[[ SUPPLIED MATERIAL open ]]

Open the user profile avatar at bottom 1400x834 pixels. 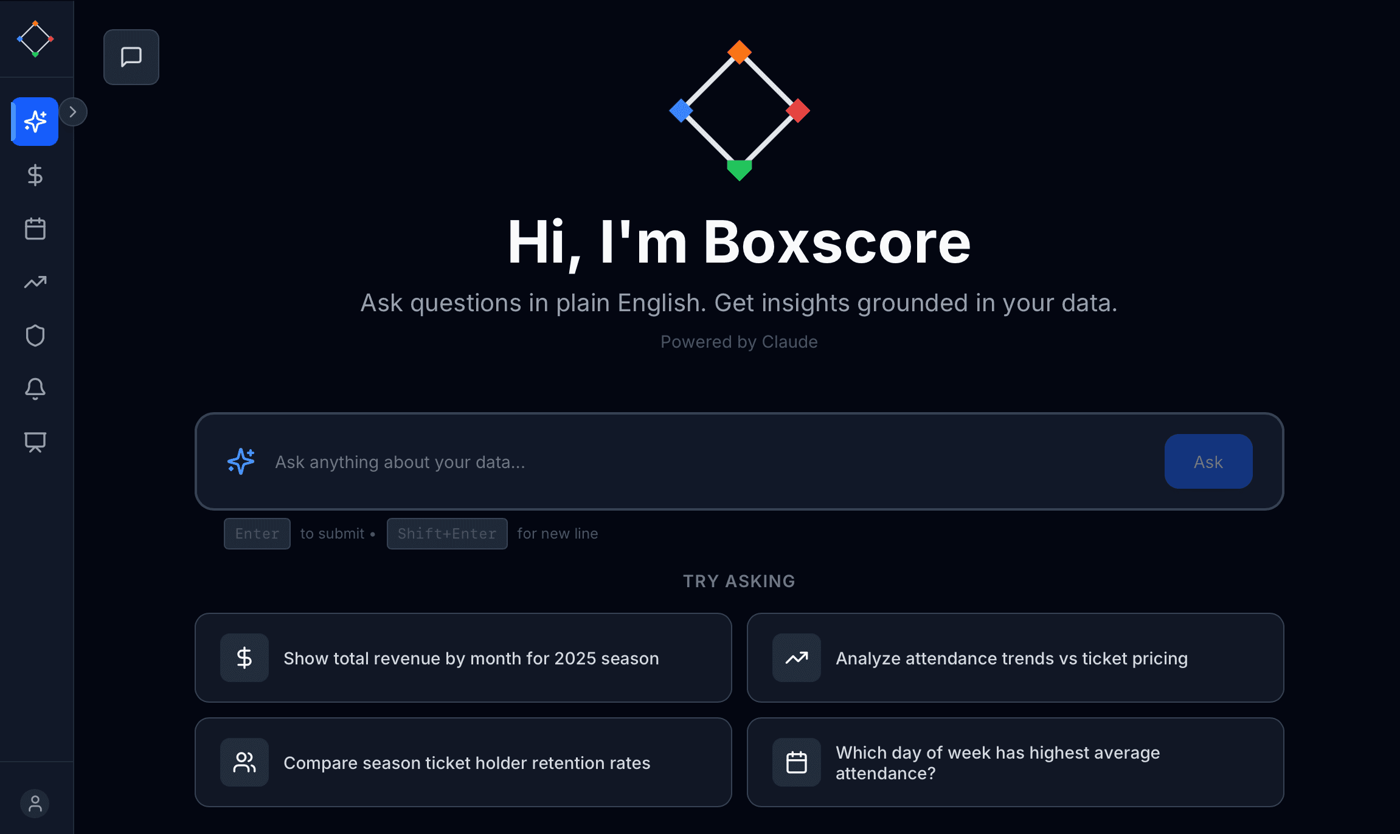point(35,804)
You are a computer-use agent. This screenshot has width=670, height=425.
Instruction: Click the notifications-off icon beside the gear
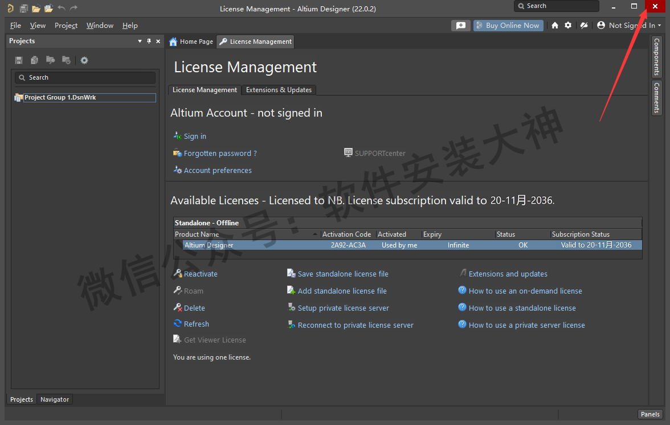point(583,26)
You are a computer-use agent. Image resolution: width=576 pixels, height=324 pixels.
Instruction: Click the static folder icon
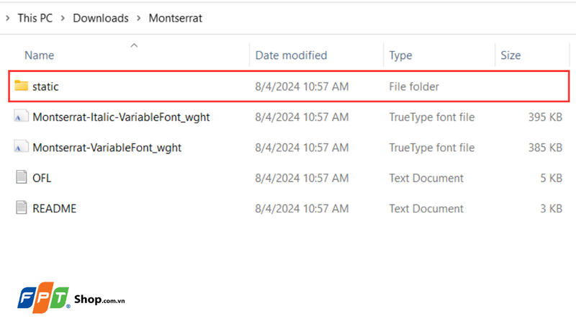point(21,86)
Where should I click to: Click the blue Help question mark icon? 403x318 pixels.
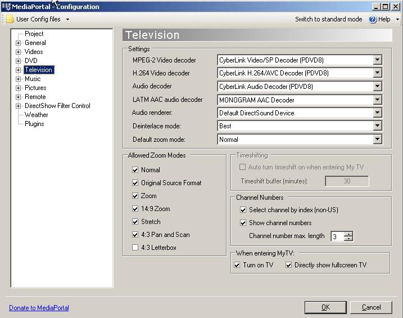373,19
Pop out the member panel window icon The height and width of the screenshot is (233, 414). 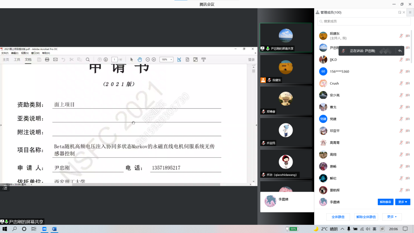tap(400, 12)
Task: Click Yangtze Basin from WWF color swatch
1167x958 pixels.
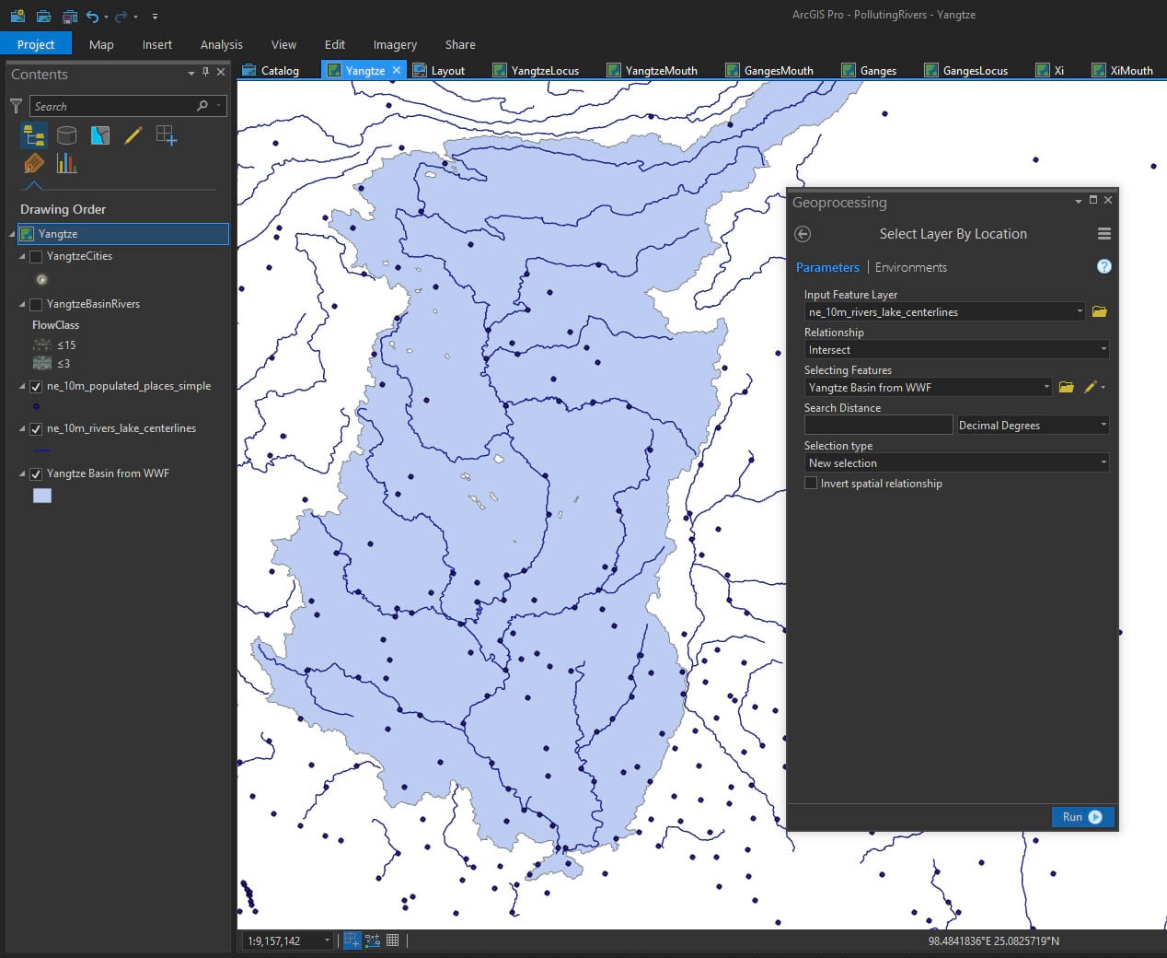Action: (x=42, y=496)
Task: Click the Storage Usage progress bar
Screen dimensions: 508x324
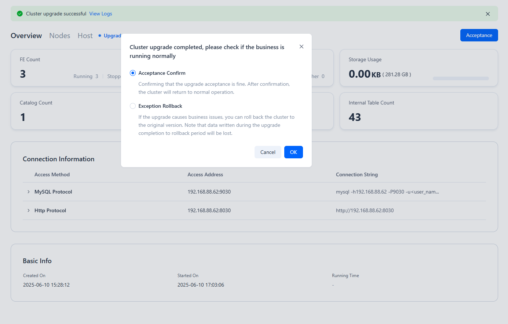Action: tap(460, 78)
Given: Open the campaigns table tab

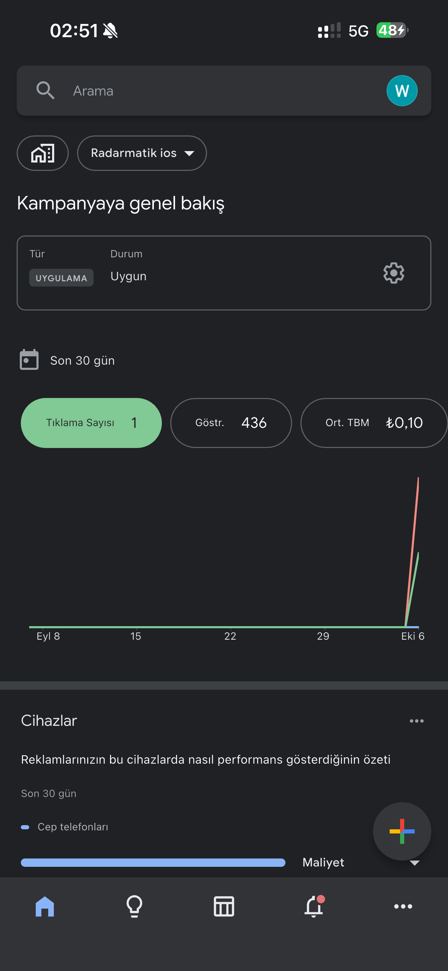Looking at the screenshot, I should point(224,907).
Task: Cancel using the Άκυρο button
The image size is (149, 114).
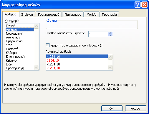Action: click(136, 108)
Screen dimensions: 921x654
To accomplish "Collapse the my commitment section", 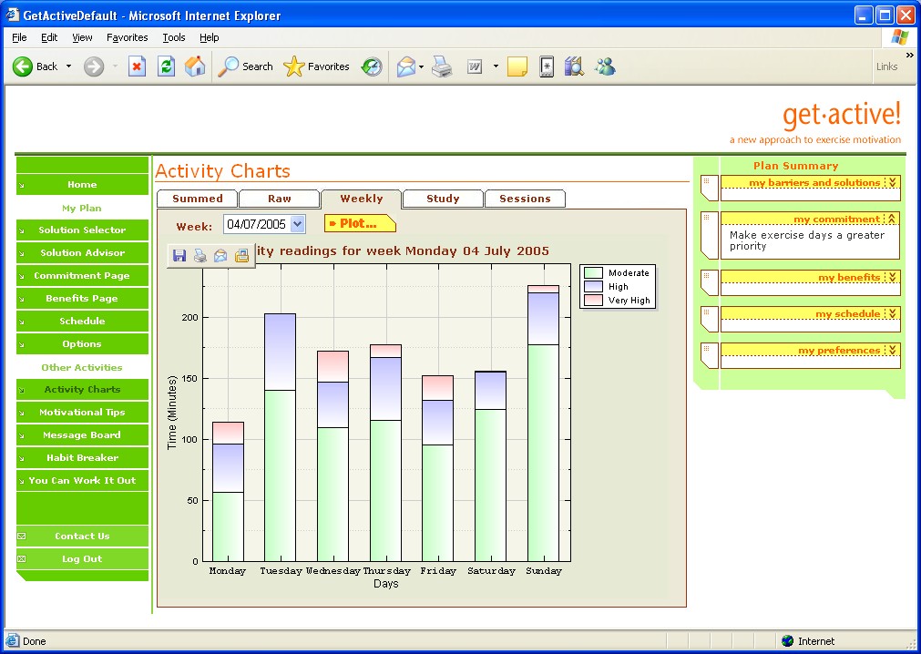I will pos(893,219).
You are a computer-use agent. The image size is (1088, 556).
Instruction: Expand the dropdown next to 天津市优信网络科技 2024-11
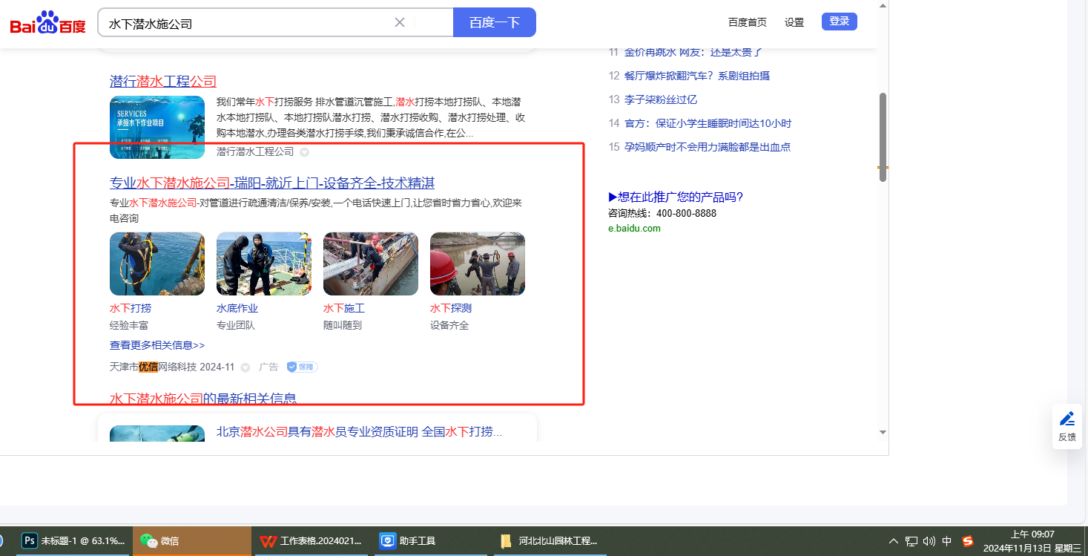point(245,367)
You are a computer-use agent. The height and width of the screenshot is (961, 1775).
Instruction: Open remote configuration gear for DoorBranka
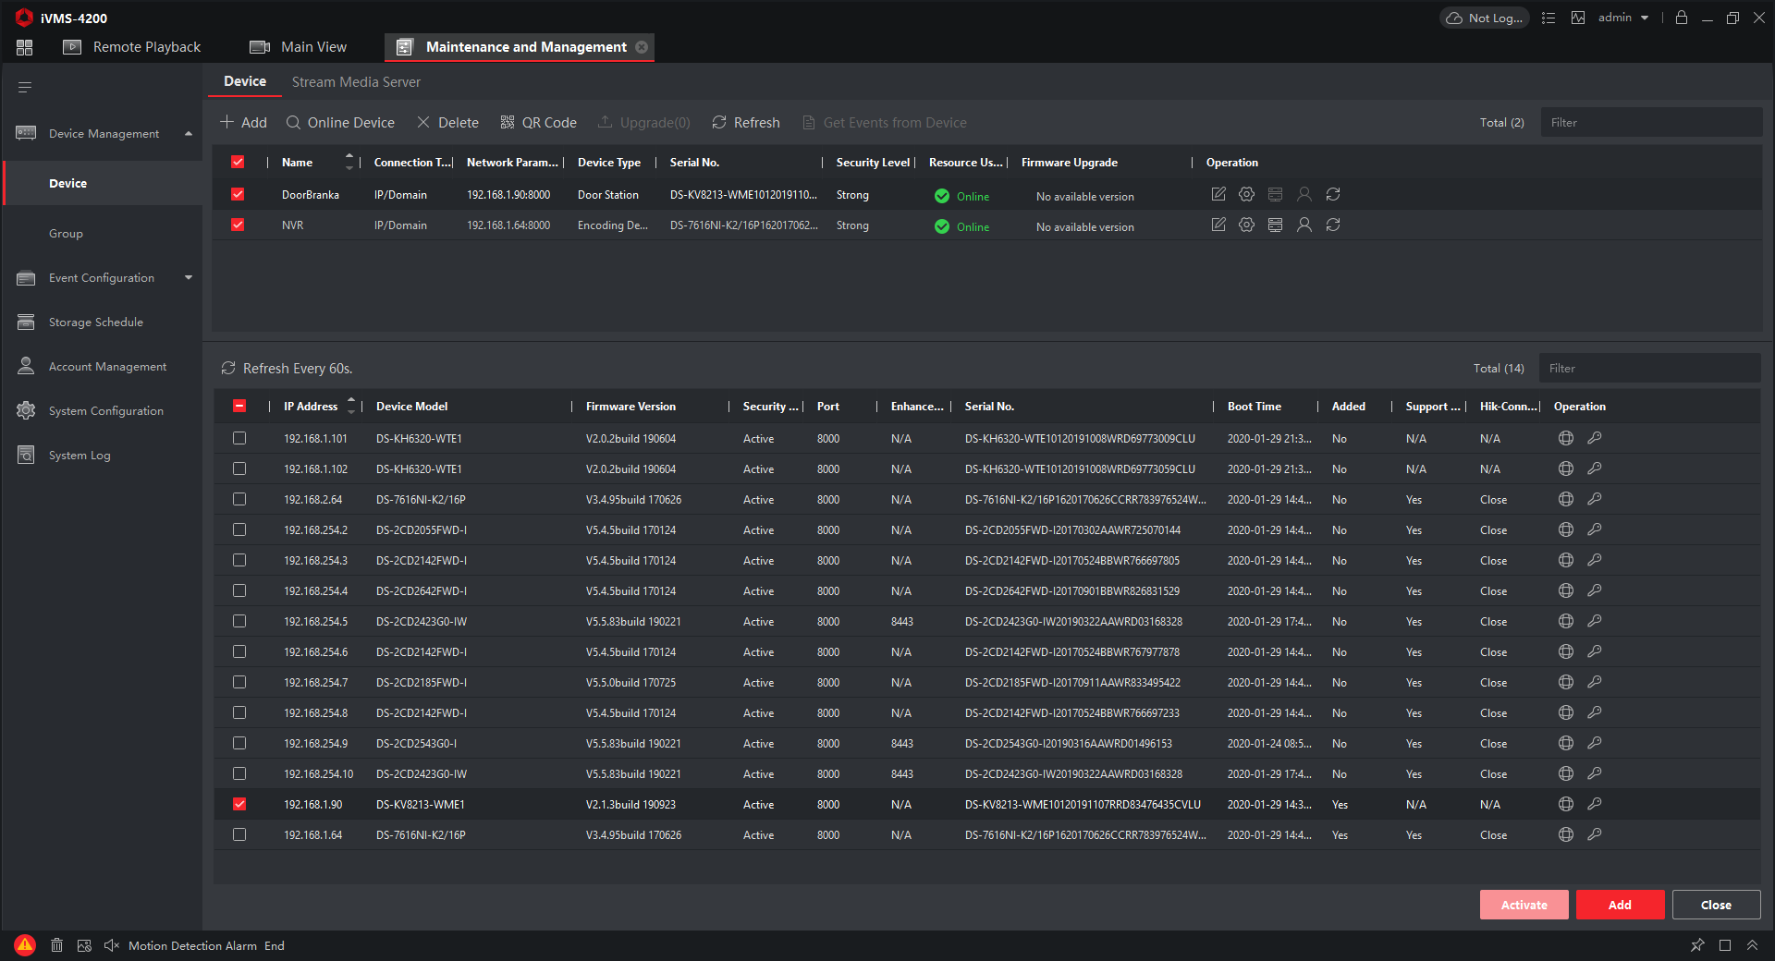tap(1246, 195)
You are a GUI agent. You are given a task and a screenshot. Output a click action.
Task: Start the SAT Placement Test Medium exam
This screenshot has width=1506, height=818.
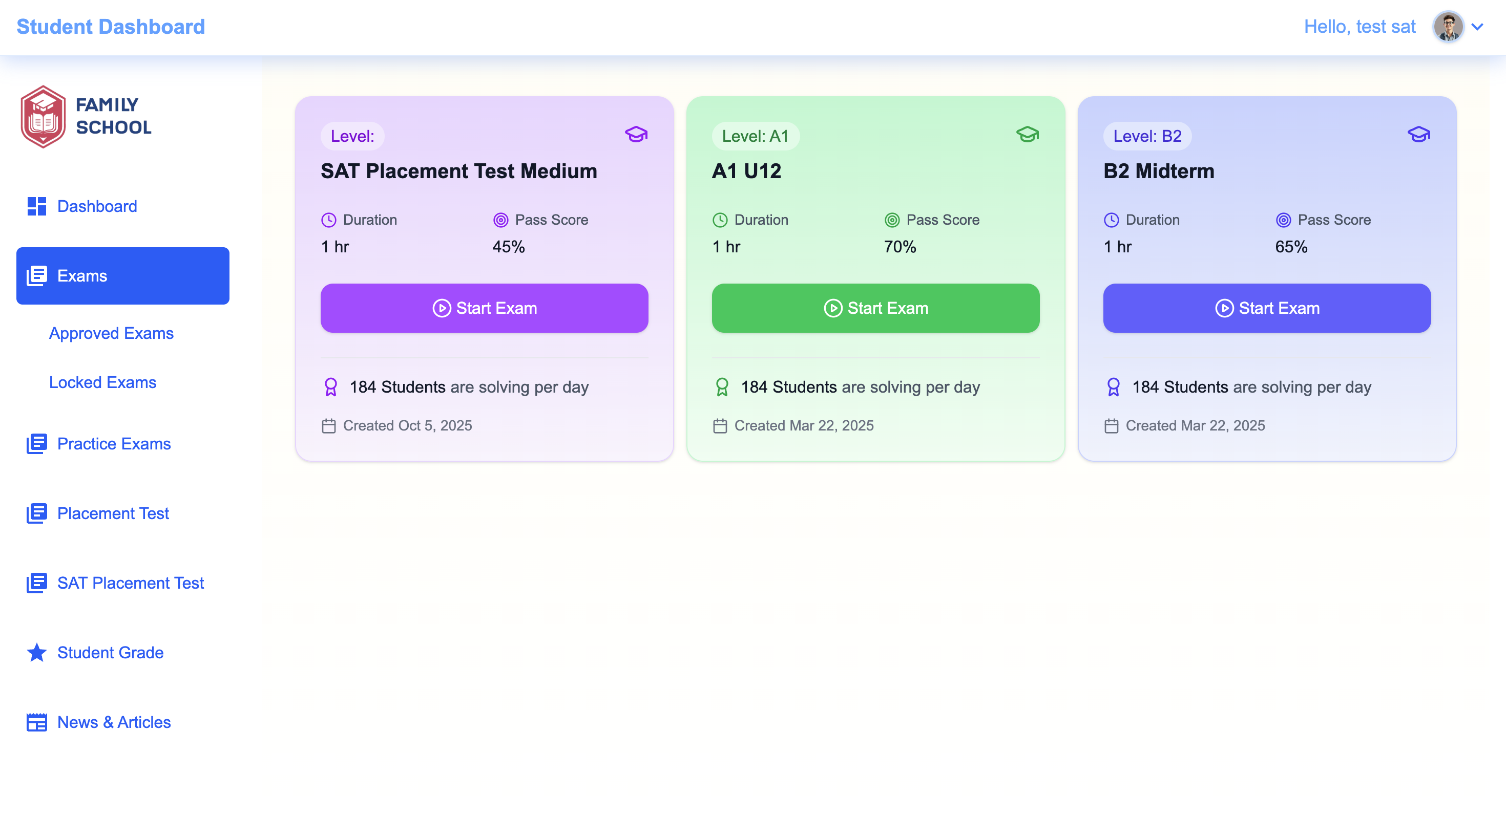pos(484,308)
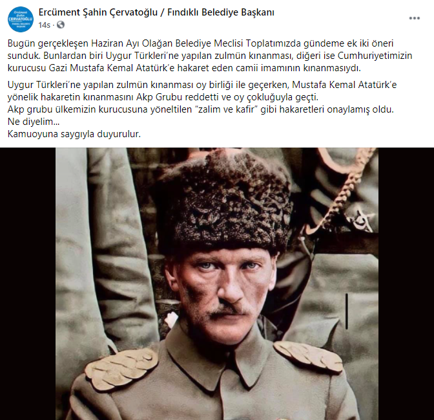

[[ SUPPLIED MATERIAL closed ]]

Could you filter the entries above for lines holding the string "computer" and copy them?

You are a computer-use agent. This screenshot has width=670, height=425.
You are a computer-use agent. Image resolution: width=576 pixels, height=324 pixels.
You are a computer-use agent. The image size is (1088, 556).
You are a computer-use agent. The height and width of the screenshot is (961, 1775).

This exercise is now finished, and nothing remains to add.